Después de convencer al jefe de Gobierno de la bondad del proyecto y de una astuta estrategia de medios, el secretario de Desarrollo Económico, Salomón Chertorivski, ha comenzado formalmente la discusión pública sobre el destino del terreno que actualmente ocupa el Aeropuerto Internacional de la Ciudad de México, que será vaciado una vez que se construya el nuevo.
A estas alturas, conocemos sus características principales: 710 hectáreas que quedarán libres en la parte nororiente de la ciudad. La superficie de ese terreno es enorme, 2.2 veces la del Central Park de Nueva York, dicen los documentos oficiales, un terreno que está, en realidad, muy cerca del Zócalo.

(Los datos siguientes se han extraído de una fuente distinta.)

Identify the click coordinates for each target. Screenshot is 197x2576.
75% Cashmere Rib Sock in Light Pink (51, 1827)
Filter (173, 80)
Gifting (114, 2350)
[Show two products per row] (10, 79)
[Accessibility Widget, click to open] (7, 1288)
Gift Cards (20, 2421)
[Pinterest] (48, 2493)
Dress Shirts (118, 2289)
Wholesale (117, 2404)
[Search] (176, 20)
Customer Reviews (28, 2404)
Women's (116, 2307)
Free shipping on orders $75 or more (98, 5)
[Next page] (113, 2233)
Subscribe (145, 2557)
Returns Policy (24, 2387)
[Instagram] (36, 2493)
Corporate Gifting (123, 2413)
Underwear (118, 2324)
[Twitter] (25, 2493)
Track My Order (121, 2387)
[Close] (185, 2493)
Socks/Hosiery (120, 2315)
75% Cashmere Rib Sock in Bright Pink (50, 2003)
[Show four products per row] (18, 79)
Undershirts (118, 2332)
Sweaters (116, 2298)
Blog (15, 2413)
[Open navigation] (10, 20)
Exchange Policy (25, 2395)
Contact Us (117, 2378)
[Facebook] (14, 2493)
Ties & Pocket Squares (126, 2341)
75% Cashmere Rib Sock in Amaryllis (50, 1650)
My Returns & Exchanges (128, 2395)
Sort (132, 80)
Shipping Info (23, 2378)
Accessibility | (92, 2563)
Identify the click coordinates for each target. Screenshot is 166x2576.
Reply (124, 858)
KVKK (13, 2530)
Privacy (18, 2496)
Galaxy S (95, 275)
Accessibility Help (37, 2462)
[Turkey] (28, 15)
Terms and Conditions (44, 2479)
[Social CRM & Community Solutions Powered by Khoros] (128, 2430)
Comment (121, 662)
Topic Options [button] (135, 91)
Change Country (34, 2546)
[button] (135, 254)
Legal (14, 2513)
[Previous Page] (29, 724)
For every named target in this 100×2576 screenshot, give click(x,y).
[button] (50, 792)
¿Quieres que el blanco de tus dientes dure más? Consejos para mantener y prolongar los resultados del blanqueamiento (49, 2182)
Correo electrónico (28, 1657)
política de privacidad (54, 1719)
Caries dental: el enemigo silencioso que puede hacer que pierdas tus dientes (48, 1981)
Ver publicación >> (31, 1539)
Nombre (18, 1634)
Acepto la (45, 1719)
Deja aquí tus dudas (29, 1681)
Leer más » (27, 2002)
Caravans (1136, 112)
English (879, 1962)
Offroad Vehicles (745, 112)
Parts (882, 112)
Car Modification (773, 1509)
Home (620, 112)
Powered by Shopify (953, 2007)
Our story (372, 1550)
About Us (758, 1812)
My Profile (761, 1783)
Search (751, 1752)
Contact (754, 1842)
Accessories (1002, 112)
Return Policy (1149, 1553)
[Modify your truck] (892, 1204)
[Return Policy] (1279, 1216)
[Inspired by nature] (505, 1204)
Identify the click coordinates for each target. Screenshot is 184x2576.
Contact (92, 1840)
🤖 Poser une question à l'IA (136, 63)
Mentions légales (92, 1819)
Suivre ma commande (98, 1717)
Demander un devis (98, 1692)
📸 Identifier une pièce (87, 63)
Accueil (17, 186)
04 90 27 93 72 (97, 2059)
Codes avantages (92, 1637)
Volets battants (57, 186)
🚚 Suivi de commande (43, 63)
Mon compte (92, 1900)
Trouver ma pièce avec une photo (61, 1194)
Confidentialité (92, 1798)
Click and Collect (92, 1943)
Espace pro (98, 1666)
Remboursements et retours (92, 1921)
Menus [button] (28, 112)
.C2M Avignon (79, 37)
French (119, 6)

El otro día, en un evento organizado por las revistas Arquine y Horizontal.mx, mientras el secretario de Desarrollo Económico presentaba las características de esa gran oportunidad para la ciudad, un asistente se preguntaba, escéptico, que garantías habría para que el asunto saliera bien. Si uno mira para atrás, los ejemplos son terribles: el proyecto para la avenida Chapultepec, donde todo parece ya empaquetado y decidido de antemano, por mencionar el más reciente; pero también están allí la Línea 12 del Metro, el deprimido de Mixcoac, los segundos pisos, la Súpervía Poniente, etcétera.
En efecto, no hay ninguna garantía.
Ayer en la mañana, Gerhard Steindorf, el gerente del proyecto de Tempelhof 2011-2015, contaba la siguiente historia. En 2008 se cerró ese aeropuerto de Berlín, que quedaba prácticamente en el centro de la ciudad.
El terreno fue bardeado. Un día, los ciudadanos de Berlín protestaron frente a la reja para que la ciudad la abriera. El terreno del aeropuerto se convirtió en un parque natural, (un mar de prados, como lo bautizaron los propios habitantes de la ciudad). En las pistas, la gente patinaba; en los prados, la gente tomaba el sol, y en invierno, esquiaba.
La ciudad pensó que podía hacer una intervención urbana que sólo afectaba la periferia del terreno: se desarrollaría un nuevo barrio que incluyera vivienda mixta para aglutinar clases sociales y grupos étnicos, se construirían instituciones culturales, se respetaría la mayor parte de la superficie del parque, etcétera.
El proyecto era muy simpático y habría recibido la aprobación de cualquier urbanista del mundo, pero se sometió a referéndum de la ciudad: no pasó. Los berlineses se quedaron con su parque como estaba. Gerhard Steindorf confesó que no le gustaba el resultado del referendum; esperaba que en unos años se volvería a presentar un proyecto para mejorar el terreno de Tempelhof.
¿Qué lecciones tomar de la experiencia alemana? Me parece que el urbanista Jose Castillo, quien estaba presente en la mesa de discusión, dio una clave. Hay que tomar esta oportunidad que abre el terreno del nuevo aeropuerto no tanto como un asunto de urbanismo, sino como un hito para intentar un nuevo pacto social, donde lo importante no sea tanto el resultado físico, sino el proceso de involucrar a la ciudad en pensar su futuro. Me gusta esa idea.